[Start of TEXT SHOWN]

# sad day for my Z



## ICP Sux0rZ! (Jan 10, 2005)

as u can see the popups are F-ed, i cannot open the hood, now the questions, anyone know where i can find a decent inexpensive (around $1k) 1987 300ZX Turbo 5spd, my plan is to get another Z and transfer all my good stuff from the old one into the new one depending on condition of the new one then sell the remaining stuff to locals or ebay

now heres the story:

driving home from work on SR50 heading east, doing the speedlimit 2 cars behind an Isuzu Rodeo with a metal bumper (what i hit), when the car infront of the isuzu slams on their brakes, they hit theres (they were following to close), and 2 cars quickly becomes -1ft behind them

the reason i wanna jsut get a new Z is because cost to repair the current one would be to much


----------



## JAMESZ (Mar 12, 2004)

Isn't this your second time wrecking it?


----------



## ICP Sux0rZ! (Jan 10, 2005)

....yes but this time it really wasn't my fault


----------



## nissandrew (Aug 23, 2005)

Man, that really sucks. Is anything damaged underneath the hood?


----------



## AZ-ZBum (Nov 21, 2004)

ICP Sux0rZ! said:


> ....yes but this time it really wasn't my fault


bwahahahahaha!!!! That's some funny BS right there.

You were following too close and didn't stop in time. How is it not your fault?


----------



## ICP Sux0rZ! (Jan 10, 2005)

excuse me 2 fucking cars? how is that two close? he was tailgating the car in front of him, when they hit there he hit his, i hit mine and mine locked


as far as under hood damage, if i could open the hood i would tell you


----------



## Madmaxfl (Oct 22, 2005)

*Not my fault?*

Just about any time you rear end someone it is your fault. If you had been using the "2 second following distance rule" you would have had plenty of time to react and slow your car.

[End of TEXT SHOWN]
[Start of DATA PROVIDED]

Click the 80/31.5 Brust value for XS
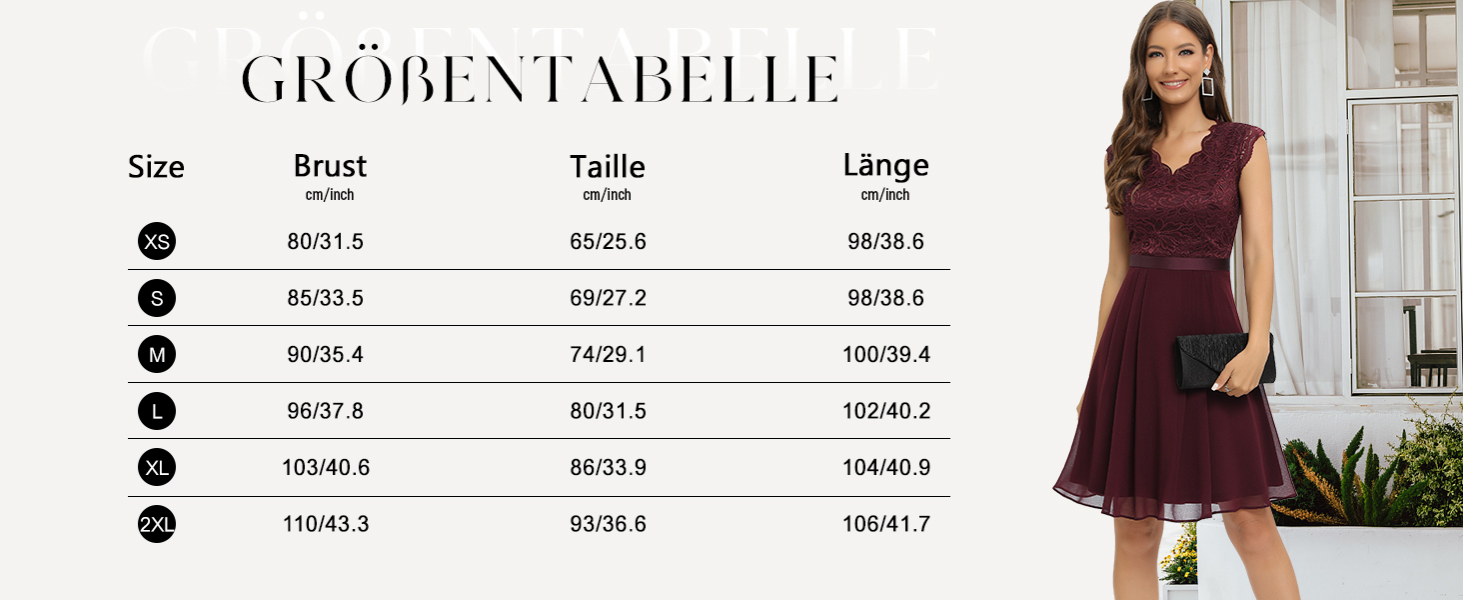Viewport: 1463px width, 600px height. (x=326, y=241)

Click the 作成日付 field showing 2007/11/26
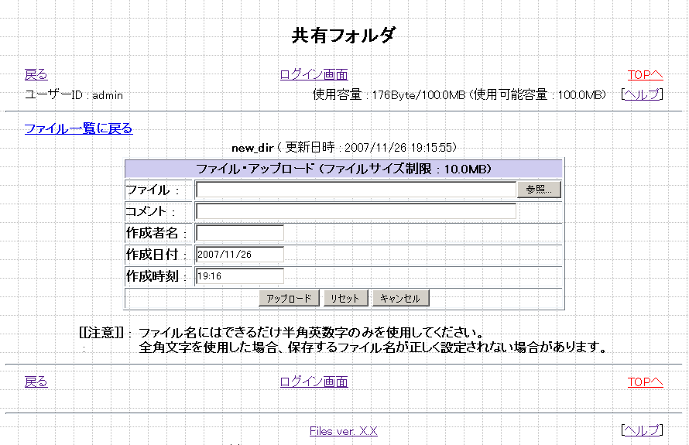pos(240,255)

[End of DATA PROVIDED]

[DIRECTIVE A]:
Return the part of the forum thread about the wrecked 300ZX that runs from "now heres the" up to and including "(Mar 12, 2004)", copied word for word.
[DIRECTIVE B]:
Write the next part of the forum thread about the wrecked 300ZX, starting after its last post.

[EXPECTED ANSWER A]:
now heres the story:

driving home from work on SR50 heading east, doing the speedlimit 2 cars behind an Isuzu Rodeo with a metal bumper (what i hit), when the car infront of the isuzu slams on their brakes, they hit theres (they were following to close), and 2 cars quickly becomes -1ft behind them

the reason i wanna jsut get a new Z is because cost to repair the current one would be to much


----------



## JAMESZ (Mar 12, 2004)

[EXPECTED ANSWER B]:
----------



## Loki (Jan 12, 2004)

2 cars istn enough if your a rooky driver....how could you not HEAR the noise of the hard break from the other dudes, PLUS how did you not see the Stop lights? maybe you where on the phone? text messeging? you had enough time to break, downshift (engine break).

Dont take it so bad, but im sure thats not the whole story, and yes when you rear end some one its cuss you where not cautious to begin with.


----------



## ICP Sux0rZ! (Jan 10, 2005)

i saw the fucking lights thats why i slammed on my fucking brakes and they locked


----------



## AZ-ZBum (Nov 21, 2004)

ICP Sux0rZ! said:


> excuse me


Okay. You're excused.


ICP Sux0rZ! said:


> 2 fucking cars?


Read the sticky about using curse words.


ICP Sux0rZ! said:


> how is that two close?


2 car lengths is 40 feet tops. At 25mph, you are going nearly 40 ft per second. It takes about a second to a second and a half to see brake lights and move your foot from the gas pedal to the brake. Do the math genius.


ICP Sux0rZ! said:


> he was tailgating the car in front of him,


Then you should have been back even farther than the 2 second rule. (2 second rule would have made it 80 feet at 25mph.)


ICP Sux0rZ! said:


> when they hit there he hit his, i hit mine and mine locked


Yep. That sounds about right.

2 second rule:
http://www.getinlane.com/page92.php

Remember to add a second to that rule for any problems.
i.e.
night
inexperienced driver
towing something (add 2 seconds for this problem)
bad roads
raining
hidden corners/drives/turns/etc


----------



## AZ-ZBum (Nov 21, 2004)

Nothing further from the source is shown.